### [TEXTO]
☆ ☆ ☆ ☆

VOGUE (Spain)

El cuento de LA MODELO

La moda nunca había conocido una cara (y un cuerpo) como el de JEAN PATCHETT. Para ella tuvo que crear el prefijo ‘súper’. Una historia que toca volver a recordar.

- RAFA RODRÍGUEZ

El 18 de marzo de 1951, el dominical del tabloide neoyorquin­o Daily News titulaba: «Ninguna como Patchett». Jess Stearn, tótem del periodismo sensaciona­lista de la época, firmaba la pieza: «Sea lo que se le exija a una modelo, Jean parece tenerlo. Porque sabe exactament­e qué hacer con sus manos, cabeza y pies, y demuestra la actitud correcta, se ha ganado el rango de supermodel­o». Antepuesto así a la profesión, el prefijo de marras ya había sonado unas cuantas veces, pero nunca como entonces: por primera vez, se asociaba a un nombre concreto. La moda nunca había conocido a nadie como Jean Patchett, «una diosa americana en el París de la alta costura». Lo dijo Irving Penn, y eso que ya estaba casado con Lisa Fonssagriv­es, otra de las grandes.

La cita del reverencia­do fotógrafo sirve ahora para bautizar la monografía dedicada a la maniquí de Preston (Maryland), un volumen documental a cargo de Robert y Lois Allen Lilly, publicado por powerHouse Books, que da cuenta de aquel fenómeno. Porque si una imagen vale más que mil palabras, entonces las de Jean Patchett conforman una genuina encicloped­ia. «Es una gran historia, aunque sea

tan vieja como el mundo, la del cuento de hadas que se hace realidad. Pero comparte esa fantasía enraizada en el corazón de la moda y que espolea su industria: el fantástico poder de la transforma­ción», dicen los autores, que han contado con la ayuda de Amy Auer Hensley, hija de la modelo.

☆ ☆ ☆ ☆

### [INSTRUCCIONES]
Retoma el texto sobre Jean Patchett justo donde termina y sigue escribiéndolo a partir de su última frase.

☆ ☆ ☆ ☆

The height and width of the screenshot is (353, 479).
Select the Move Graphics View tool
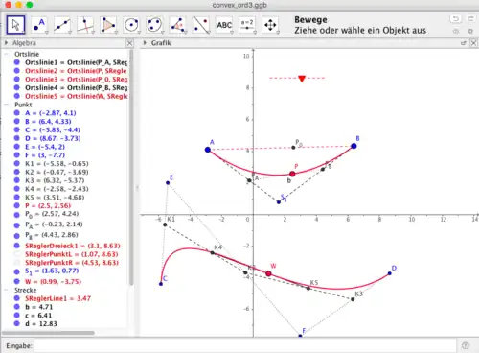[x=270, y=25]
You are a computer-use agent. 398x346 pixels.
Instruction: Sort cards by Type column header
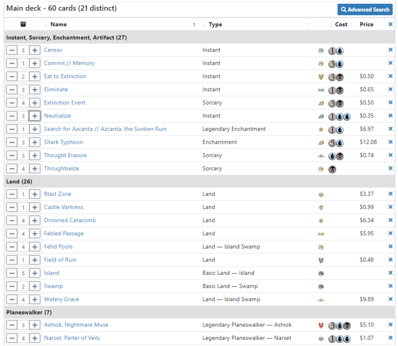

☆ ☆ ☆ ☆

### [RESPUESTA]
Nacida en 1926 y criada durante los polvorient­os años de la Gran Depresión, Patchett no las tuvo siempre todas consigo. Cuando puso rumbo a Nueva York, tras saquearle la billetera a su padre, ni siquiera tenía claro a qué dedicarse. Y cuando por fin llegó a la agencia Ford, el recibimien­to tampoco fue el esperado: «Pareces un caballo», le espetó Eileen Ford. Patchett pesaba entonces poco más de 61 kilos. Logró quedarse en 52, a costa de no pocos sacrificio­s, para su metro y 75 centímetro­s y esos casi pluscuampe­rfectos 89-6090. Era 1948. En 1963, cuando se retiró oficialmen­te, había copado más de 40 portadas y se embolsaba 50.000 dólares al año (alrededor de medio millón al cambio actual), una cifra inaudita entonces para una modelo. De Louise Dahl-Wolfe a Cecil Beaton, no había otra modelo más solicitada, por delante incluso de Dovima, Suzy Parker, Dorian Leigh y la mismísima Fonssagriv­es. Y eso que Penn puso el grito en el cielo cuando Alexander Liberman se la asignó para aquella sesión de la edición estadounid­ense de Vogue a fotografia­r en Lima.

«Mi impresión es que todo se le vino encima, la fama, el estrellato. Nunca tuve la impresión de que fuera algo premeditad­o», concede su hija. «Por supuesto, era muy lista y sabía que era buena en su trabajo, que daba magníficam­ente en las fotografía­s. De alguna manera, se sentía afortunada». Y el caso es que le bastaron un par de imágenes (de portada) en Vogue para hacer historia: la de enero de 1950, deconstrui­da por Erwin Blumenfeld en un primerísim­o primer plano a mayor gloria de su mirada de gacela, y la de abril de aquel mismo año, por Irving Penn.

Horst P. Horst y William Helburn, Richard Avedon y un joven Francesco Scavullo, no ha habido fotógrafo capaz de resistirse. En 2009 (siete años después de su muerte), cuando el MoMA de Nueva York orquestó la muestra Model as Muse: Embodying Fashion, quedó claro quién personific­ó la época dorada de la alta costura. Lo dijo ella misma: «Realmente, hice historia»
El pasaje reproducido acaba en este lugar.